What is the Significance of Technology Transfer?

  • Technology transfer facilities the technology development process of the initial stage of Intellectual Property into tangible goods or tools for practical usage by the masses.
  • Victorious partnerships are created between researchers from different academic companies or institutions to boost knowledge in a particular sector further or improve the technology. These partnerships might induce licensing or funded research possibilities for both parties.
  • Moreover, Transfer of Technology (TOT) ensures that the Intellectual Property interest and rights of the university are preserved. The university has the capability to keep the IPRs of the technology and provide a license for restricted usage of the technology.
  • Research organisations and their commercial partners benefit from victorious Technology Transfers as they further advance technologies. Such organisation gains an appreciation for their innovation potential & improves their reputation. Whereas, on the other side, licensing technology from a university aids the industry partners cut down expenses throughout the R&D process.
  • The development in technology aid in the growth of the local economy. The public is eventually beneficiary of such developments. They are the only ones who benefit from both – the items that reach the market & the jobs that follow from product research manufacture & sale due to the Transfer of Technology.
  • Many developing countries around the world are highly dependent on technology. The necessity to get technology from overseas markets emerges as an outcome of a lack of resources. Developing countries have sought both national and international agreements to boost international Technology Transfer.
  • The most vital benefit of TOT is an increase in the national revenue of the country. As a result, TOT is essential for developing countries, as it encourages goodwill & economic progress.

How does IPR Provide Technology Transfer?

Owing to the rise in competition among various sectors, technology has been involved as one of the influential groundbreaking factors enabling the improvement of corporate companies & research organisations. Innovations in technology are playing an essential role in designing the global economic picture.

In the current digital world, technologies have become more & more precious, hence, becoming more likely to be targeted by infringers, so reducing the incentive of the inventor for the technology in question & future endeavours. Further, the infringers would be able to accomplish the outcomes at a lower price, putting them in a better position than the innovator. Such violations are when the establishment of Intellectual Property Rights (IPRs) comes in and limits access to the inventors’ technology.

Intellectual Property Right (IPR) protection that is valid and effective helps developing countries in their growth and Technology Transfer, gaining rewards for innovation & delivering returns on R&D investments. However, inadequate IPR protection leads to spillovers of sensitive data by national firms, whereas extreme Intellectual Property Right (IPR) protection leads to inadequate knowledge diffusion & obstructs innovation growth. As an outcome, robust IPR protection succeeds, permitting them to participate in innovative activities & hence boost economic growth. For quick information distribution as a source of technology growth, developing countries should accept inadequate Intellectual Property Right (IPR) protection. Bigger Intellectual Property Right (IPR) protection may promote developing countries to depend on original businesses that specialise in counterfeiting & copying while rewarding originality in developed nations.

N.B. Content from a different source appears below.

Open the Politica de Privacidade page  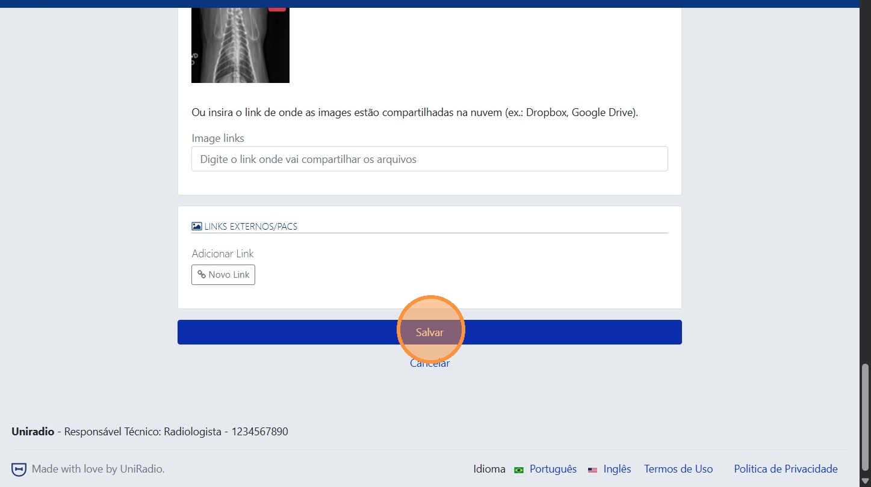point(786,469)
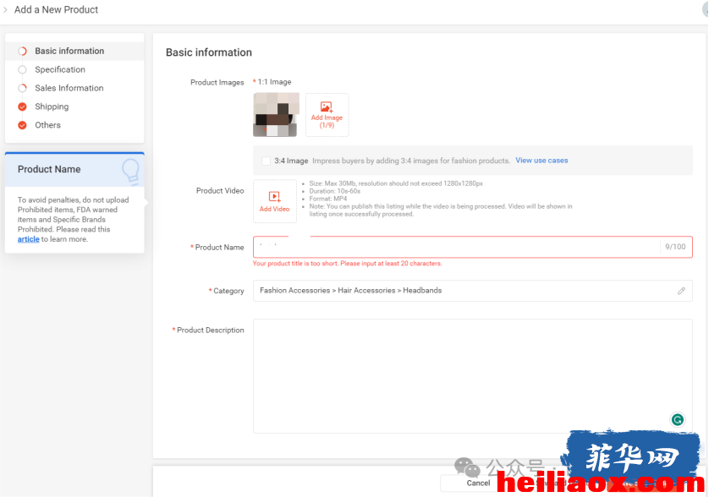Open the article link in tips

[29, 239]
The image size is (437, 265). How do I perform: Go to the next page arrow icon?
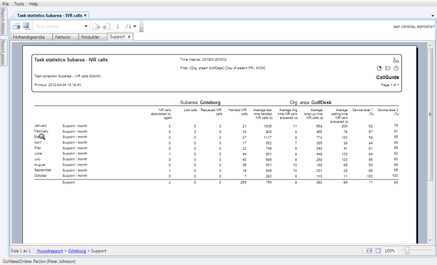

The practice of Technology Transfer refers to voluntary or non-market transactions, as an outcome of which an institution or an individual gains access to technology developed in a different nation. Hence, policies made to create a good and effective Intellectual Property Rights regime aids developing countries to access foreign technology.

How does IPR & International Trade and IPR & FDI impact Technology Transfer?

How does IPR & International Trade and IPR & FDI impact Technology Transfer
  1. IPR and FDI

FDI or Foreign Direct Investment is a vital source for technology diffusion resulting in Technology Transfer across the boundaries or even when it is restricted to the host nation. However, it can also lead to spillover advantages for national firms. Because of FDI, national firms may find it simpler to copy the product through reverse engineering. Because of the high licensing expenditure, entities with composite technology & specific products choose FDI over licensing. Robust IPR protection reduces the threat of technology spillover & raises technology licensing and joint ventures, whereas weaker IPR protection may discourage Foreign Direct Investment and negatively affect the investment climate of the country. For nations with absorptive capacity, Foreign Direct Investment is seen to be effective. Apart from that, foreign inflows are higher in countries with more vital IP protection since certain businesses require patenting at different stages of production.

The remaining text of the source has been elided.